- _Document text_
____________

From a teaching artist in Kentucky to an actor in Berkeley, Calif., here are some theatre workers to have on your radar.

David L. Arsenault

David L. Arsenault

Profession: Scenic designer
Hometowns: Born in Naples, Fla., raised in Fitchburg, Mass.
Current home: New York City
Known for: He designed sets for Alan Ayckbourn’s trilogy The Norman Conquests, presented in Vermont at Northern Stage, Dorset Theatre Festival, and Weston Playhouse in 2016. He also served as associate scenic designer for The Color Purple on Broadway and Passion at Classic Stage Company.
What’s next: Upcoming projects include Sex With Strangers at the Kitchen Theatre Company in Ithaca, N.Y., Mamma Mia! at Northern Stage, and two shows with director John Doyle: Pacific Overtures at CSC and the national tour of The Color Purple.
What Makes Him Special: “David reads the play like a director,” says Rachel Lampert, artistic director of Kitchen Theatre Company. “I love talking about the script with him—all of our early conversations are so freewheeling and fun. He is a terrific collaborator, and, whether we are working on something abstract like Stephen Massicotte’s Mary’s Wedding or the realism required for Broke-ology by Nathan Louis Jackson, he creates a world that actors love to inhabit.”
Magic or puppets: Arsenault says he once heard a story from designer John Lee Beatty that set designers, when meeting each other for the first time, ask one another, “Magic or puppets?,” referring to their childhood interests. “The magician may be more interested in the illusions you can create onstage,” Arsenault continues, “and the puppeteer more interested in the heart of the story and the characters. My interest was divided between both of these hobbies when I was growing up. I feel like this has come to define my work, which can vary quite a bit between gritty naturalism and more elaborate stagecraft.”

____________

- _Source excerpt_
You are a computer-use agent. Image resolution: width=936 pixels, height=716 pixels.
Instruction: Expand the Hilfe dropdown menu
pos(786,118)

____________

- _Exercises to complete_
• A. Reproduce the passage from the profile of the scenic designer starting at "From a teaching" and ending at "in Fitchburg, Mass.".
• B. List every upcoming project named under "What's next" in the profile of the scenic designer.

- _Expected outputs_
• A.
From a teaching artist in Kentucky to an actor in Berkeley, Calif., here are some theatre workers to have on your radar.

David L. Arsenault

David L. Arsenault

Profession: Scenic designer
Hometowns: Born in Naples, Fla., raised in Fitchburg, Mass.

• B.
- Sex With Strangers at the Kitchen Theatre Company in Ithaca, N.Y.
- Mamma Mia! at Northern Stage
- Pacific Overtures at CSC, with director John Doyle
- The national tour of The Color Purple, with director John Doyle